---------- Page text

Skip to content

Ensemble Analysis

Read all models from an NMR PDB file:

models = ms.read_pdb_models("examples/data/1aml.pdb")

Compute ensemble descriptors:

from molscope import ensemble

aligned = ensemble.align_all(models)
avg = ensemble.average(models)
rmsf = ensemble.rmsf(models)
matrix = ensemble.rmsd_matrix(models)

Cluster structures by RMSD:

result = ensemble.cluster(models, n_clusters=3)
result.labels
result.representatives()

Contact frequency across models:

freq = ms.ensemble_contact_frequency(models, cutoff=8.0)
freq.plot()

Concerted motions (dynamical cross-correlation)

contact_frequency tells you which contacts form, but not whether parts of the structure move in a coordinated way. The dynamical cross-correlation matrix (DCCM) answers that: each entry is the correlation of two atoms' displacements about their mean positions, from +1 (moving together in lockstep) through 0 (uncorrelated) to -1 (moving in opposite directions). Coupled off-diagonal blocks are the classic fingerprint of allosteric communication.

import molscope as ms

models = ms.read_pdb_models("examples/data/1aml.pdb")
ca = [m.alpha_carbons() for m in models]    # residue-level DCCM
corr = ms.cross_correlation(ca)             # (n_residues, n_residues), in [-1, 1]
ms.plot_cross_correlation(corr)

Structures are Kabsch-superposed onto the first model first (align=True) so that rigid-body tumbling does not swamp the internal motion, exactly as rmsf does. Omit the alpha-carbon selection to get an all-atom map. It is a few NumPy operations over the coordinate stack: lightweight, but O(N²) in memory, so prefer the residue-level (alpha-carbon) map for large systems.

Streaming trajectory-lite analysis

The functions above take a list of models held in memory. For a long trajectory, analyze_stream walks the frames in a single pass and keeps only the reference frame in memory, tracking a few scalars per frame:

analysis = ms.analyze_stream("trajectory.pdb", secondary_structure=True)

analysis.radius_of_gyration   # (n_frames,) Rg per frame
analysis.rmsd                 # (n_frames,) RMSD to the first frame (rmsd[0] == 0)
analysis.helix_fraction       # helix/strand/coil fractions (proteins; else None)
analysis.summary()            # means, spread, and drift
analysis.plot()               # Rg / RMSD / SS timeline panels

source is a path to a multi-frame file (multi-model PDB, multi-frame XYZ, or multi-record SDF, streamed via ms.stream) or any iterable of Molecule frames. RMSD is Kabsch-superposed over selection"auto" (C-alphas when present, else all atoms), "ca", or "all". Frames must share the first frame's atom count.

Lite timeline, not a trajectory engine

analyze_stream reads the multi-frame formats MolScope already reads and computes a handful of scalars. It does not read binary MD trajectories (DCD/XTC/TRR), unwrap periodic boundaries, or track time/topology across frames. For those, use a dedicated trajectory library such as MDAnalysis or MDTraj.

--------------------
---------- Source material

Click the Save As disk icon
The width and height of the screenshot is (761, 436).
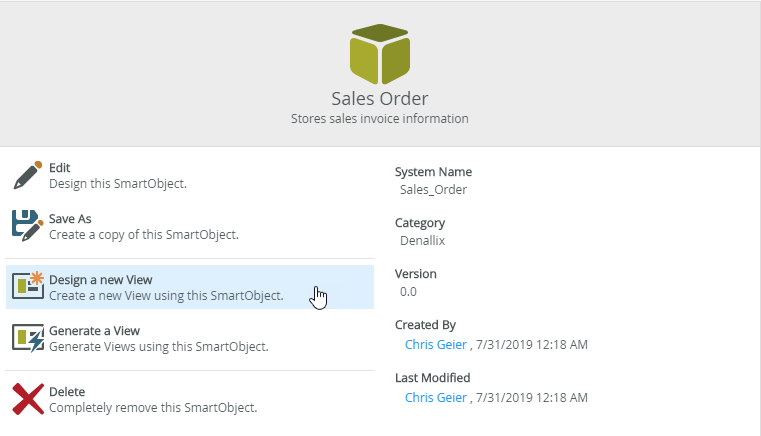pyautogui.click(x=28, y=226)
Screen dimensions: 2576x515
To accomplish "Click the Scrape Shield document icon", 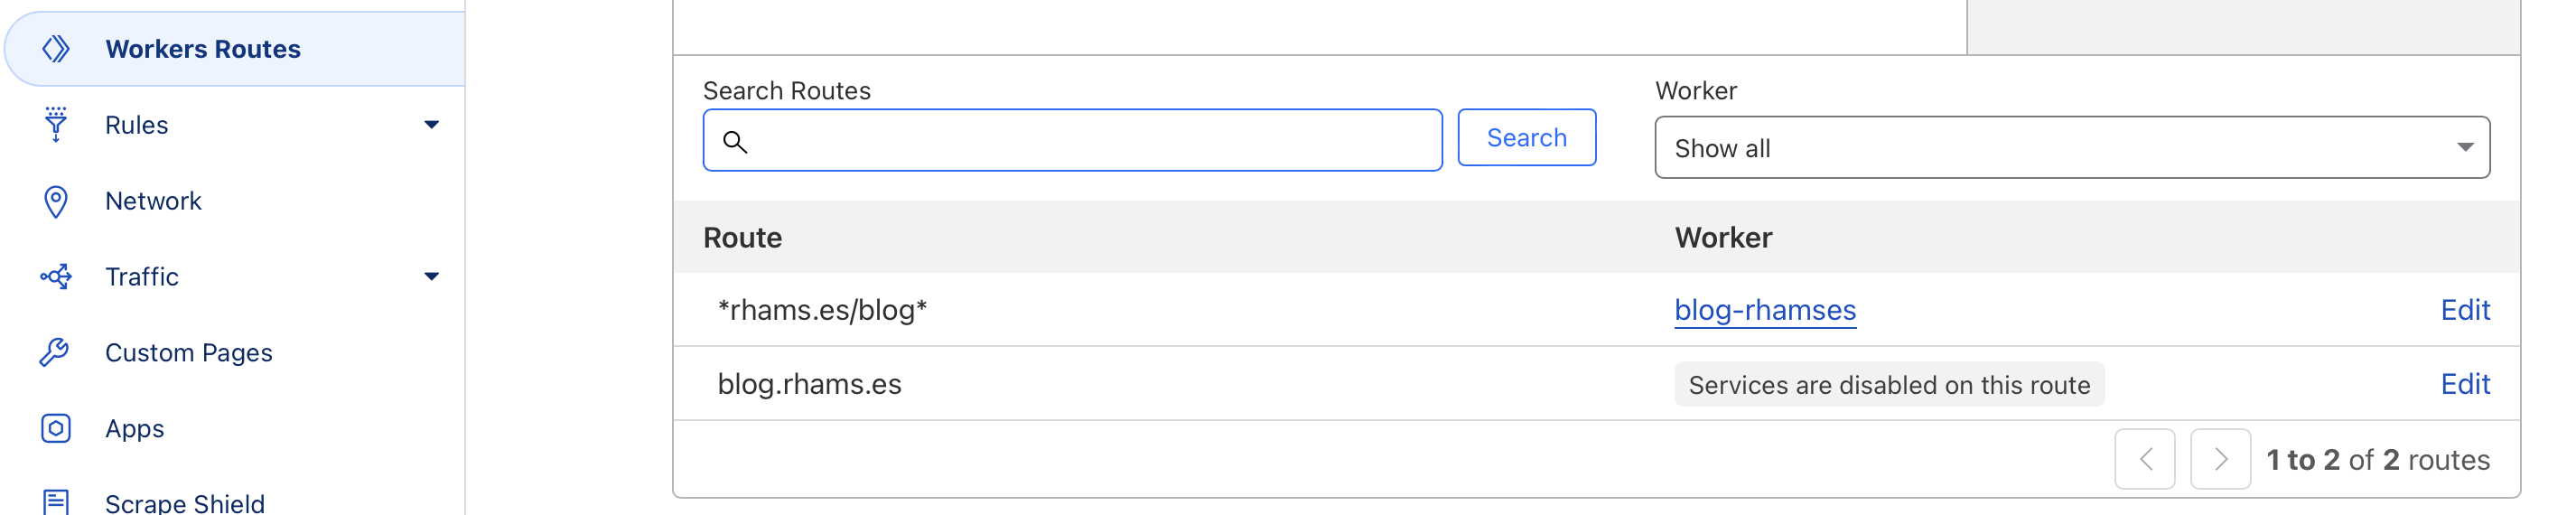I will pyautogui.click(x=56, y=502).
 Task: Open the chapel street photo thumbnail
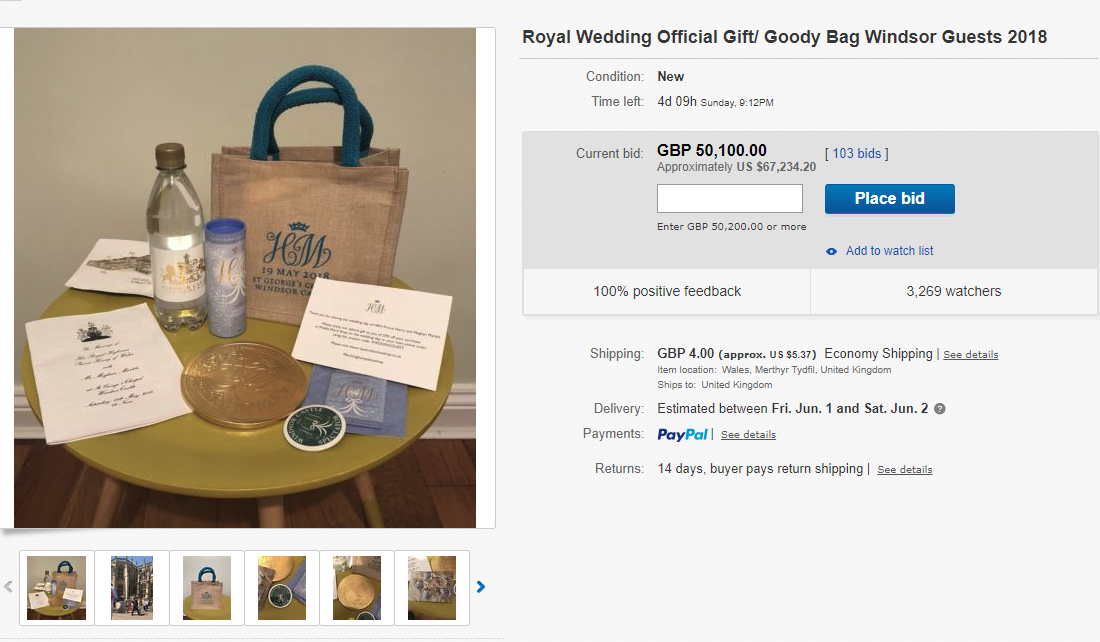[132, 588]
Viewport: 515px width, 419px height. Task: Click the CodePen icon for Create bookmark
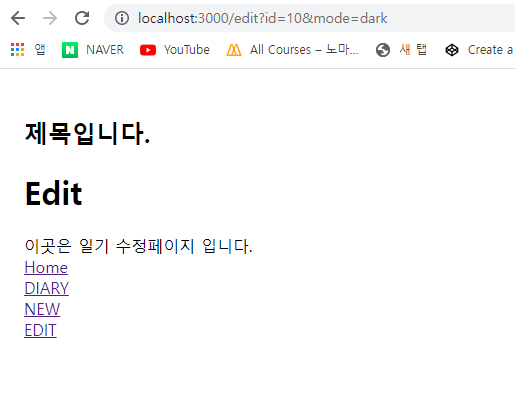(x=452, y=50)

--------------------

» **Work task 1**
Do the following statements agree with the ensemble analysis page? Answer each with yes or no and quote the words of the page that decide it.
(a) analyze_stream can read binary MD trajectories such as DCD.
(b) For large systems, the residue-level map is the recommended choice.
(c) analyze_stream holds every frame of the trajectory in memory.
» **Work task 2**
Please reproduce the part of the ensemble analysis page that opens with the words containing "freq = ms.ensemble_contact_frequency(models, cutoff=8.0)" and closes with "ms.plot_cross_correlation(corr)".

» **Exercise result 1**
(a) No: "It does not read binary MD trajectories (DCD/XTC/TRR)"
(b) Yes: "so prefer the residue-level (alpha-carbon) map for large systems"
(c) No: "keeps only the reference frame in memory"

» **Exercise result 2**
freq = ms.ensemble_contact_frequency(models, cutoff=8.0)
freq.plot()

Concerted motions (dynamical cross-correlation)

contact_frequency tells you which contacts form, but not whether parts of the structure move in a coordinated way. The dynamical cross-correlation matrix (DCCM) answers that: each entry is the correlation of two atoms' displacements about their mean positions, from +1 (moving together in lockstep) through 0 (uncorrelated) to -1 (moving in opposite directions). Coupled off-diagonal blocks are the classic fingerprint of allosteric communication.

import molscope as ms

models = ms.read_pdb_models("examples/data/1aml.pdb")
ca = [m.alpha_carbons() for m in models]    # residue-level DCCM
corr = ms.cross_correlation(ca)             # (n_residues, n_residues), in [-1, 1]
ms.plot_cross_correlation(corr)